**What to work on:**
Please answer these three questions about the porch post below.
1. What does the post list as recommended listening?
2. By how much does the writer say the temperature may have dropped tonight?
3. Where does the writer park in the parking lot?

**Selected excerpt:**

== Segment start ==

recommended listening : jinsang – confessions (it was what I was listening too, well, besides nature, some chill beats for a chill day…)
“thoughts from my porch” – 8.24.2018
so I thought I might sit awhile in this night, I much usually prefer the setting sun (for obvious reasons), so another heat wave passed, and is truly like a wave, this swath of grappling, stifling heat creeps over the entire state, or coast, and bakes, for a little while of time all amplified by the mighty all-encompassing grip of our tiny lenses, but not tonight, the temperature has dropped to her knees, perhaps dipping twenty or more degrees, still – the chorus of insects is in midsummer’s form, loud, not raucous, all the clicks and songs of the chorus we know and can almost sing along (were we just crickets among the thickets), the mosquitoes are not quite biting as night’s before (was it something I ate, or are they just being polite?) cars are just two still beams gliding up the street, I can not tell who they are, just cars, vague vehicles of light, two beams and a set of reds on the back, a train calls in the distance, imagine that, such an ancient beast, how so far advanced we are although we are not, after all we still measure in horsepower, I observe some cars, with their manners, seem like they are looking for something, someone, certainly not me, no one has come looking in quite some time, what is there to see anyway? the same, just the same, maybe I need a break… no. maybe I need TO break – all this, all this familiarity I wear like a cloak, this safety, this hiding, all easier said, especially in my head – and with this pen, is it such the sweet addiction of fear that is holding the key from turning or just something simpler, the ravaging comfort of complacency? from the outside, this must seem like prime real estate, but on the inside, looking out, I can see the walls for what they aren’t, so, if I can see it, why not just change, rearrange, start over – ah, but that is just the thing, that requires a first step, in an unknown direction, and then another – and a destination, and of course here I am, sitting, thinking, instead, instead of…
standing in your standard parking lot, I park far away from the other cars (as if I drive some sacred fancy chariot and not my actual car), and then the breeze hits me, one of those breezes that goes right through you, not like a chill, but with a comfort, the perfect temperature, just slightly cooler than the cooling late summer day, a temperature of balance, of perfection, a comforting hand that makes you take pause – and a deep breath, it seems we wait an entire year here for mere moments like this, an unorthodox equinox of our lives as they tumble through the gauntlet of nature’s whim, our lives spent, on the phone, rent, work, online comments – all in an instant leveled (or revealed) by a simple summer breeze, so I pause, to take it in (it would seem boorish and rude to do otherwise given the circumstances) and then, back into life, injected back into the “real” world.

== Segment end ==

**Supplied information:**
== Segment start ==

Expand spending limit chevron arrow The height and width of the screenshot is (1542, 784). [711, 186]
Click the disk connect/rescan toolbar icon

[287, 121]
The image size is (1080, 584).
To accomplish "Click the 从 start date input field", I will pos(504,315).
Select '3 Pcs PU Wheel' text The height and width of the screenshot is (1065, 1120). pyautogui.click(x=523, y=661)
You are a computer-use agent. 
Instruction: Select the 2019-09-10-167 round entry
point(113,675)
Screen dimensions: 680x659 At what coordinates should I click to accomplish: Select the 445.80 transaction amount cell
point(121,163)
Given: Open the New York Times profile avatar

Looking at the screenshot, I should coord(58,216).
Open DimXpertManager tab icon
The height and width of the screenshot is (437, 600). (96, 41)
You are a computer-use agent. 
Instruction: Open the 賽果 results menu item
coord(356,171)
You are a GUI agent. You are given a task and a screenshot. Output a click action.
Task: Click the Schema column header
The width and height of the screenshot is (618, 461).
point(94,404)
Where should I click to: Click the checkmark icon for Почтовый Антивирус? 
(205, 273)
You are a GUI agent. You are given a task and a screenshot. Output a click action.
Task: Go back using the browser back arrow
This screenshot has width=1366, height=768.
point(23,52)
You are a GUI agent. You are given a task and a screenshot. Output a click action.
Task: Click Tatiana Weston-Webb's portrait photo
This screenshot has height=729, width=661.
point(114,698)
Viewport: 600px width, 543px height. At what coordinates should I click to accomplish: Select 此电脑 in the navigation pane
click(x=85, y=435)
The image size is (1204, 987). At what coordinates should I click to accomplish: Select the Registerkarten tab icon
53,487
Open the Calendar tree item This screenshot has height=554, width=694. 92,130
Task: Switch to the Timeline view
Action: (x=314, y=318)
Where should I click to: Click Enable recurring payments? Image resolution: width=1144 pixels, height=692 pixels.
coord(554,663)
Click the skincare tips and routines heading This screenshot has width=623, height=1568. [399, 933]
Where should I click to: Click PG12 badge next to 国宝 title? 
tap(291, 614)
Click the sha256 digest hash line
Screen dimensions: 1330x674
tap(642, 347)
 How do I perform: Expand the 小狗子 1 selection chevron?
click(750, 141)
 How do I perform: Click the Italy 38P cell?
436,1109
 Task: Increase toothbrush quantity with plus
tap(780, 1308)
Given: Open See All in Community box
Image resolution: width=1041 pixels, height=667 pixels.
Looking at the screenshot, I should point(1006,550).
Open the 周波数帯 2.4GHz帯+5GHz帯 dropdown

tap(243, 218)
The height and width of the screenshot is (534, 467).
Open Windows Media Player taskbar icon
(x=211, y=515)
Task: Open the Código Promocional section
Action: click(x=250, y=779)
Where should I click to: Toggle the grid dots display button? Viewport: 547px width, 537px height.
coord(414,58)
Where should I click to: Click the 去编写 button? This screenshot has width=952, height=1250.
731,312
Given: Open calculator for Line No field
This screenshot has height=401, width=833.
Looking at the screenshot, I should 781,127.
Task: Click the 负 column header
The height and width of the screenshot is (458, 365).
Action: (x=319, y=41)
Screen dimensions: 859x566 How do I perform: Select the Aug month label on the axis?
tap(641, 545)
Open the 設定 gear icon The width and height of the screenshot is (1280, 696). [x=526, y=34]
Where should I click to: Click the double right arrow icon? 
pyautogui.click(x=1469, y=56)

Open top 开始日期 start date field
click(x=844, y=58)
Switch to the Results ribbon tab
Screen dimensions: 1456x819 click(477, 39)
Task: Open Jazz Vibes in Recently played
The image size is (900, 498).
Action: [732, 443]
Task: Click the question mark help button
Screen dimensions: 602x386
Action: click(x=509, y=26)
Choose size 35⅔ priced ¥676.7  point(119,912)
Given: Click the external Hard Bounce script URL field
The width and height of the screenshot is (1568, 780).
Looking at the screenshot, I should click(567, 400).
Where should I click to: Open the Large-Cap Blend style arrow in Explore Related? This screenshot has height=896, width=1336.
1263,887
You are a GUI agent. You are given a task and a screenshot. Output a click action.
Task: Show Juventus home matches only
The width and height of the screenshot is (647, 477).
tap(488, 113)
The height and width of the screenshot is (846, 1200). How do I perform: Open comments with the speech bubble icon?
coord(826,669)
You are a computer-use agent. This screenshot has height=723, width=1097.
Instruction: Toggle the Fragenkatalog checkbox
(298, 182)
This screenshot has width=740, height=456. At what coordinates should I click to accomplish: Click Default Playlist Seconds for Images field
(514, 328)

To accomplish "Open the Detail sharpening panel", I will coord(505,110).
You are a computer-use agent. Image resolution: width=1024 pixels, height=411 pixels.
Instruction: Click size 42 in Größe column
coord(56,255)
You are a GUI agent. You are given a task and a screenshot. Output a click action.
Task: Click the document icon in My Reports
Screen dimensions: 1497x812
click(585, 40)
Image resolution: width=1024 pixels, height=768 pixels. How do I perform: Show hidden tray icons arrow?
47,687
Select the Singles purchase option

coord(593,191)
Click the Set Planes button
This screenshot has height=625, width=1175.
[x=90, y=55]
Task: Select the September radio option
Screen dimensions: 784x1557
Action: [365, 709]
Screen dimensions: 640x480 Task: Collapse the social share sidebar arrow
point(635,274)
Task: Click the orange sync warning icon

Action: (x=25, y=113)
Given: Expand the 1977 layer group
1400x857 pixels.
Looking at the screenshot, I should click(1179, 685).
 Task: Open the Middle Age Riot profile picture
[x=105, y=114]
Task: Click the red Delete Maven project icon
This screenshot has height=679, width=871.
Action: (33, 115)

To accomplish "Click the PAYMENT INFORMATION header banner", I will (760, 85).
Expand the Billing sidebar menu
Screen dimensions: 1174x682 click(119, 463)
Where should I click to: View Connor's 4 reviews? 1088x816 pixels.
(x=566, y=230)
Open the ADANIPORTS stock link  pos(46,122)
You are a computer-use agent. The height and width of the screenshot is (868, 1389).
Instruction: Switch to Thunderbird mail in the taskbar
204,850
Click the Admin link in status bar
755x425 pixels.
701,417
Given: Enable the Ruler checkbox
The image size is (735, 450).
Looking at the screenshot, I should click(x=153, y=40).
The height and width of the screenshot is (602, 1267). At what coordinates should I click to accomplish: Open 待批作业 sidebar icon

== Segment end ==

**Your response:**
1. jinsang – confessions
2. Perhaps twenty or more degrees
3. Far away from the other cars